Esercizio proposto 1: Puoi ricopiare dalla discussione sul forum il passo che va da "Oggi l'applicazione di" fino a "iperrrrrigorista di te." compreso?

Brano di lettura:

--*--

# qualora ci sia/fosse, come sarà



## lorenzos

Buongiorno a tutti.
Avrei un dubbio su questa frase:


> non sappiamo se ci sarà un domani e, qualora ci *sia*, come sarà


http://forum.wordreference.com/showthread.php?t=2982666&p=15087252#post15087252
Mi parrebbe più corretto:
"non sappiamo se ci sarà un domani e, qualora ci *fosse*, come sarà".
Sbaglio?


----------



## bearded

Ciao,lorenzos.
Sono io l'autore della frase in questione, e dunque vorrei 'giustificarla'. Le vecchie regole sulla 'consecutio temporum' prescriverebbero quanto segue:
Non sappiamo se ci sarà un domani, e qualora ci fosse, come sarebbe
oppure.....qualora ci sia, come sarà.
Oggi l'applicazione di queste regole non è più tassativa come un tempo.  Ci sono vecchie discussioni nel Forum su frasi del tipo ''qualora le cose stessero davvero così, provvederemo'' (Berlusconi), e perfino linguisti rigorosi come ad es. Serianni ammettono queste costruzioni come di uso corrente, anche se non corrette al 100%.
Io appartengo ad una 'vecchissima' scuola iperrigorista...


----------



## lorenzos

Mi ero concentrato sul sia/fosse e non mi ero accorto del sarà.
Anche per non suscitare le ire dei moderatori, avevo naturalmente cercato nel forum ma non avevo trovato nulla che trattasse "sia /fosse".
Pur non essendo un grammmmmatico, credo di essere ancor più iperrrrrigorista di te.
Ciao.


----------



## francisgranada

lorenzos said:


> Mi ero concentrato sul sia/fosse e non mi ero accorto del sarà .

--*--

Dati forniti:
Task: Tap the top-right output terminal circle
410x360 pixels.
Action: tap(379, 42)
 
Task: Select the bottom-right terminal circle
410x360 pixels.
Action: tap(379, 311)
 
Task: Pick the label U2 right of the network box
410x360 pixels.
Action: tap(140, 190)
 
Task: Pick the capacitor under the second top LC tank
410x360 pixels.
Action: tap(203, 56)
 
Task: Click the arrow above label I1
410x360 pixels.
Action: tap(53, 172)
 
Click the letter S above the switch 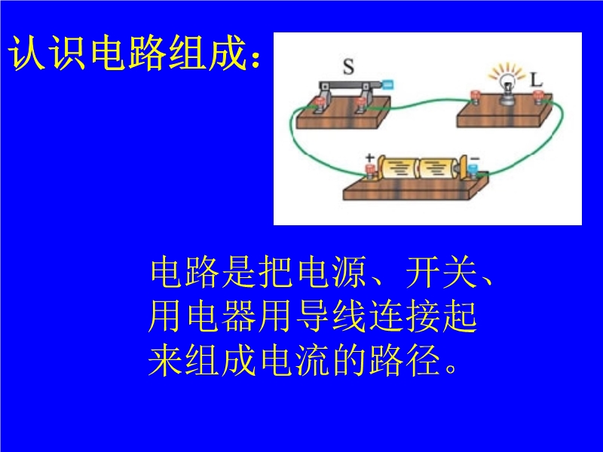(348, 66)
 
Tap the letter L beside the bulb (536, 80)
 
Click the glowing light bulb (507, 86)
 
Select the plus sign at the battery (369, 157)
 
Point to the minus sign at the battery (476, 158)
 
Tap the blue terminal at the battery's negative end (473, 171)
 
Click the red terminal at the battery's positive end (370, 171)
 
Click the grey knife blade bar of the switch (350, 85)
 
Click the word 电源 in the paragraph (332, 273)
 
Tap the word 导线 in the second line (331, 317)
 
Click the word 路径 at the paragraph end (405, 361)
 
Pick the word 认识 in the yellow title (47, 53)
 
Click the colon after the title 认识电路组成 (255, 60)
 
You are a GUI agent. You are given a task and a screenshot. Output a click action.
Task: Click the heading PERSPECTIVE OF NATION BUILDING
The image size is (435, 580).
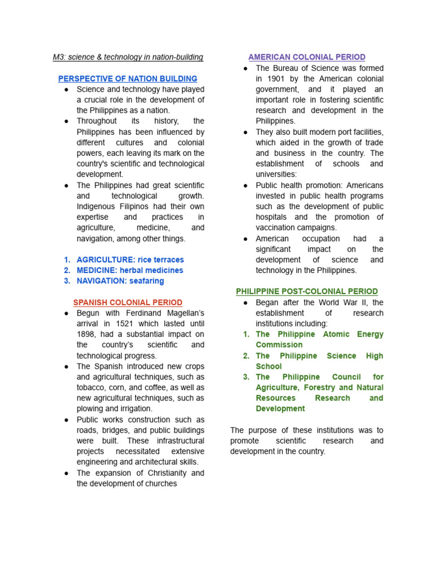click(127, 79)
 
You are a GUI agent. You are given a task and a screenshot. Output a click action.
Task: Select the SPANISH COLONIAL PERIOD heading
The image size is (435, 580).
click(127, 302)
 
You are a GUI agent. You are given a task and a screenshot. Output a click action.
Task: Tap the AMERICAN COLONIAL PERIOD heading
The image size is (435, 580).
click(306, 57)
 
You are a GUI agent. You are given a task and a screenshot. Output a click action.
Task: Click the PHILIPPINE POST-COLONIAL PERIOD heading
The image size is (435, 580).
click(306, 291)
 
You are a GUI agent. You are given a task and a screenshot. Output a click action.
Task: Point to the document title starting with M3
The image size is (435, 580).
click(127, 57)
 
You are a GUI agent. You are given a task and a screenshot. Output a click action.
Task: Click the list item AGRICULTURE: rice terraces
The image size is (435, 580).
click(130, 259)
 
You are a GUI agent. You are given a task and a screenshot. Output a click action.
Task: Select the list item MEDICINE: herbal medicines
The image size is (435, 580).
click(130, 270)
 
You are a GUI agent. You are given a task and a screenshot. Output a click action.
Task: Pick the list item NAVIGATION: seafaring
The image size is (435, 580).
click(120, 281)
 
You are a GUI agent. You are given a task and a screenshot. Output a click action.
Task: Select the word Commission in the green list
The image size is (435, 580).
click(279, 344)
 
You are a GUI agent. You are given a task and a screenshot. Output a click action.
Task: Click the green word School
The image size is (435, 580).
click(268, 366)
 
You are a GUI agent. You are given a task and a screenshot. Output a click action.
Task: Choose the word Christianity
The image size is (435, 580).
click(160, 473)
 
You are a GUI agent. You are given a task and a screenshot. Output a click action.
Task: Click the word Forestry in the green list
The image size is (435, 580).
click(317, 387)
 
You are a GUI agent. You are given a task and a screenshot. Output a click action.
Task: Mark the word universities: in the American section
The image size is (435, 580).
click(276, 174)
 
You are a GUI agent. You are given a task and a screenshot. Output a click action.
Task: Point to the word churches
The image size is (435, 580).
click(161, 484)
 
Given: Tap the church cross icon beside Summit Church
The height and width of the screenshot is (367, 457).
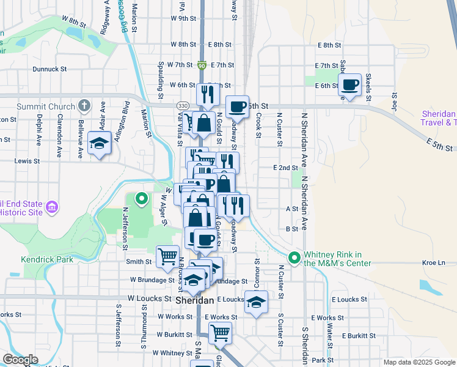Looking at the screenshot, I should coord(84,106).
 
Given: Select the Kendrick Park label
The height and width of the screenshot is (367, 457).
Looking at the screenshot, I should coord(47,259).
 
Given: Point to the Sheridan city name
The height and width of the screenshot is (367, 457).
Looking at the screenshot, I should coord(194,301).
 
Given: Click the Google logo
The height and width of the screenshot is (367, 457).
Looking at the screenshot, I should coord(20,360).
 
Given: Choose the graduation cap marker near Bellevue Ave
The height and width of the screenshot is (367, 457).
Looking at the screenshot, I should coord(99,143).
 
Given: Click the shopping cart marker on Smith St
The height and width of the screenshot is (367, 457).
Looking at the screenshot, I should coord(167,256).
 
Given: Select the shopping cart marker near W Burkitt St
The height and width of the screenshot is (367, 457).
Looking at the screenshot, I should coord(220,333).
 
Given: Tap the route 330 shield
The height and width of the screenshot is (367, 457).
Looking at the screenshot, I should coord(182,106).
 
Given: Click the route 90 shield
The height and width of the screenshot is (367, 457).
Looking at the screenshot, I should coord(202,65).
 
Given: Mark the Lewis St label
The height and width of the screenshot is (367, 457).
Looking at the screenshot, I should coord(27,161).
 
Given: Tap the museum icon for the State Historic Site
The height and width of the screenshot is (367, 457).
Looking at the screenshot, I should coord(53,207).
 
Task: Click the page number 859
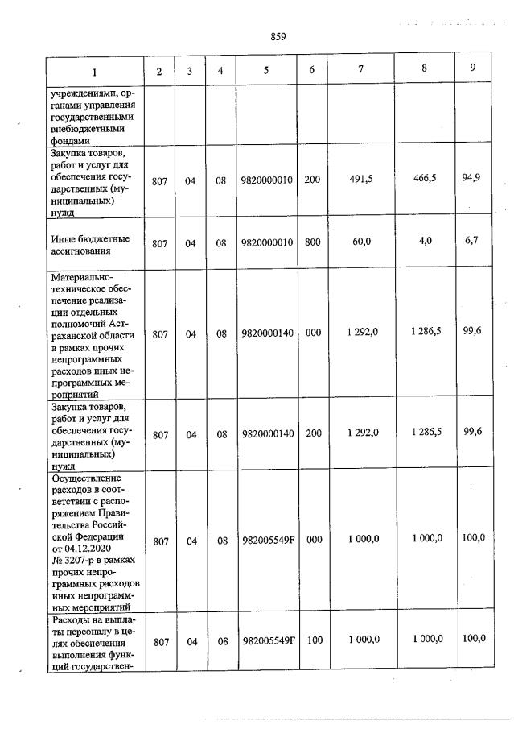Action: click(x=278, y=36)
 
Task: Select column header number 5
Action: click(x=265, y=70)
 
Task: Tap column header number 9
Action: click(x=472, y=68)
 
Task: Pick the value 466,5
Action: click(x=423, y=179)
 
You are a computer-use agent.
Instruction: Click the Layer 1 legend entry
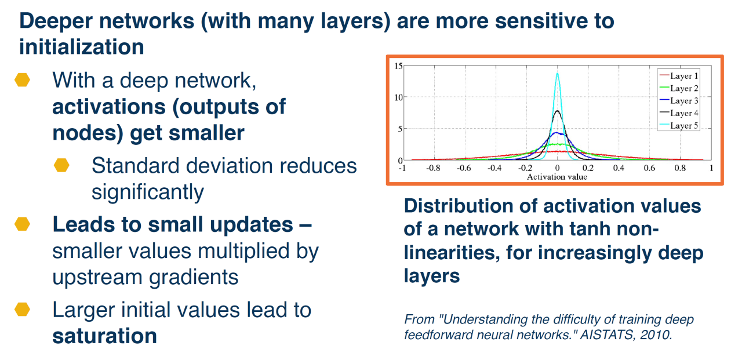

--*--

Esercizio proposto 2: Estrai dall'elenco qui sopra ogni riga che contiene la stringa "sign", distinguendo tra maiuscole e minuscole.

Risposta corretta 1:
Oggi l'applicazione di queste regole non è più tassativa come un tempo.  Ci sono vecchie discussioni nel Forum su frasi del tipo ''qualora le cose stessero davvero così, provvederemo'' (Berlusconi), e perfino linguisti rigorosi come ad es. Serianni ammettono queste costruzioni come di uso corrente, anche se non corrette al 100%.
Io appartengo ad una 'vecchissima' scuola iperrigorista...


----------



## lorenzos

Mi ero concentrato sul sia/fosse e non mi ero accorto del sarà.
Anche per non suscitare le ire dei moderatori, avevo naturalmente cercato nel forum ma non avevo trovato nulla che trattasse "sia /fosse".
Pur non essendo un grammmmmatico, credo di essere ancor più iperrrrrigorista di te.

Risposta corretta 2:
Select the plus sign at the battery (369, 157)
Point to the minus sign at the battery (476, 158)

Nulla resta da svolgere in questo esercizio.